February 17, 2020.
Recollections & Reflections
IT was the kind of statement that made good news copy but in this case, more for the wrong reasons. If that was not enough, it also left the man who could have gained some mileage from it bewildered.
The Islamist party PAS recently had many talking following the statement that it was planning a motion on a vote of confidence for Dr. Mahathir Mohamad as prime minister but while the intention is noble, the idea would serve no purpose since Mahathir’s position has never appeared to be under threat since he became PM7 after the national elections in May 2018.
No doubt Mahathir’s Pakatan Harapan coalition doesn’t have a big majority in Parliament but aside from the leadership issue plaguing coalition partner PKR, both Mahathir and Pakatan look stable and with the office of the prime minister as powerful as ever.

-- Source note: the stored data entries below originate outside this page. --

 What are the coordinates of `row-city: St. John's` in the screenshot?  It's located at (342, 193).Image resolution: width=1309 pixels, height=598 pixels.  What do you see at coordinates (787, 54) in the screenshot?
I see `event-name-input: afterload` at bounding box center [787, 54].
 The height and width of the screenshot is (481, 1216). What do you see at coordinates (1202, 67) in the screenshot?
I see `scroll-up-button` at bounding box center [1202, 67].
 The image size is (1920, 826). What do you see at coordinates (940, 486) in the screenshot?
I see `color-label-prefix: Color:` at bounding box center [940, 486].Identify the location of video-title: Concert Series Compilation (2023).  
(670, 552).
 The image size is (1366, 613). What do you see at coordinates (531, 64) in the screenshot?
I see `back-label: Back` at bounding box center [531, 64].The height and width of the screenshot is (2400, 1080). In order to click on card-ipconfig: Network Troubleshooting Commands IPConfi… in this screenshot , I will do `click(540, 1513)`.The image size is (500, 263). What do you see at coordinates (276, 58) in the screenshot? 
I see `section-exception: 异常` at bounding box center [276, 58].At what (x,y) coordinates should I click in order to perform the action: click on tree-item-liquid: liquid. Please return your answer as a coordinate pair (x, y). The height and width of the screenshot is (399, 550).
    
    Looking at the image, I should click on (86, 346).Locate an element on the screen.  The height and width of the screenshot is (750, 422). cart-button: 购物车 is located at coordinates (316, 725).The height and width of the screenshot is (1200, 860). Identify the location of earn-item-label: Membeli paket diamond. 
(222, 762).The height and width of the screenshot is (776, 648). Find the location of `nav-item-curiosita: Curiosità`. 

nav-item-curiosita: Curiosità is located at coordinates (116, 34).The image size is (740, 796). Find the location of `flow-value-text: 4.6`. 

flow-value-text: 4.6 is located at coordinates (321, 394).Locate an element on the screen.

Then there is the fact that PAS is in the opposition and it is unheard of anywhere in the world, either in the Commonwealth jurisdictions similar to Malaysia’s system and government, or in a different jurisdiction like in the United States or in Europe.
The reasoning given by PAS deputy president Datuk Tuan Ibrahim Tuan Man also doesn’t hold water because that vote is not going to stop whatever bickering there is in PKR that some find distracting because it has dragged on for months. News reports before a meeting by PAS and its Muafakat Nasional (National Solidarity) partner Umno last Monday said that the plan by PAS was on the table but nothing has been officially mentioned by either or both parties post-meeting.
Maybe, just maybe, the parties would like to gauge public reactions more before making a final decision in time for the next Parliament session starting March 9 but so far most people quoted by the press were not impressed with the idea of an opposition party propping up a sitting prime minister, if the speaker of the house agrees to the motion that is.
The vote of confidence being planned by PAS could be just symbolic, to re-emphasise its earlier declaration of support for Mahathir as PM
But a closer, more calculated look will tell you that this plan by PAS is no more than an extension of its statement that the party wants Mahathir to continue serving while simultaneously not in favour of Anwar Ibrahim as his anointed successor. The top echelon PAS leaders cannot be so ignorant of what the rest of the country thinks of its plan and in secretary-general Datuk Takiyuddin Hassan it has someone qualified in law and thus someone who can be expected to give sound advice from a legal perspective and Westminster Parliamentary traditions and conventions.
The more recent development to all this is the gossip that 138 of 222 MPs are ready to sign a statutory declaration supporting Mahathir, which again is another way of telling the world that Anwar will not have the majority support to get beyond the nomination stage in Parliament to be considered for appointment by the Agong. The total may not be correct but it would be wise for the Anwar camp to ponder about what might happen if he does get nominated for the job. It is a sign that the support within the ruling Pakatan Harapan for him is not unanimous, which means he will need the help of other MPs if he is going to succeed Mahathir.
The road ahead for Anwar will be bumpy
Mahathir and Ampang MP Zuraida Kamaruddin, one of Anwar’s main adversaries in PKR, have both denied any knowledge or involvement in the SD plan but which person, politician or otherwise, who is actually involved in such a scheme will publicly admit it? Only the most naïve of people would believe such a statement at face value.
So despite yet again another statement by Mahathir (and Anwar) about the former’s commitment to the succession plan as agreed to by the Pakatan presidential council, there appears to be nothing that can stop even MPs in Pakatan from derailing the succession. And what if some Pakatan MPs do decide to not support Anwar’s nomination? Is there a clause anywhere in the coalition’s rules and regulations that says they have no choice but to support?
Whatever the future holds for Anwar, surely he is experienced enough in politics to be aware that he must first put his house, the PKR he leads, in order because politics in Malaysia has shown how messy the situation can become if a prime minister faces a major revolt within his party. In the case of Pakatan, the damage may be worse than that inflicted upon Umno in 1987 because of the delicate majority it now has in Parliament, one that is bolstered by support from a friendly Sabah party and defections by some MPs who won when contesting the 2018 elections under Barisan Nasional.
Anwar may sound confident that he will eventually succeed Mahathir but he must know that the road ahead can be bumpy and that the plan is not yet a done deal.